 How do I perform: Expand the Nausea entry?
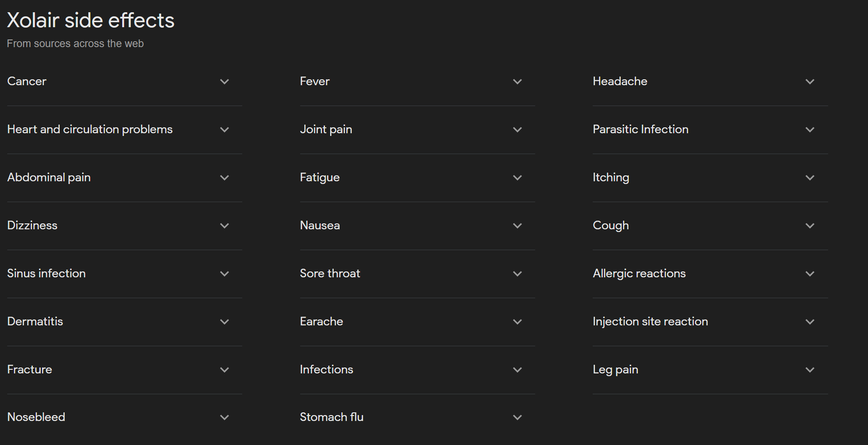518,226
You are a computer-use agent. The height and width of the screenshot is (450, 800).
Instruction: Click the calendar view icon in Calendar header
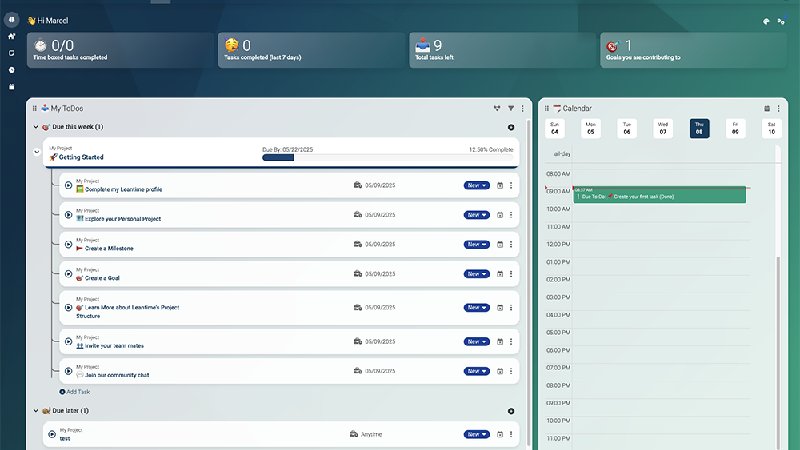coord(767,108)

Task goal >> Take the lines from the one that contains "Instruction: Click the" through the last line of the material above and reproduce them exactly, leaving out any pictures.

Task solution >>
Instruction: Click the calendar view icon in Calendar header
coord(767,108)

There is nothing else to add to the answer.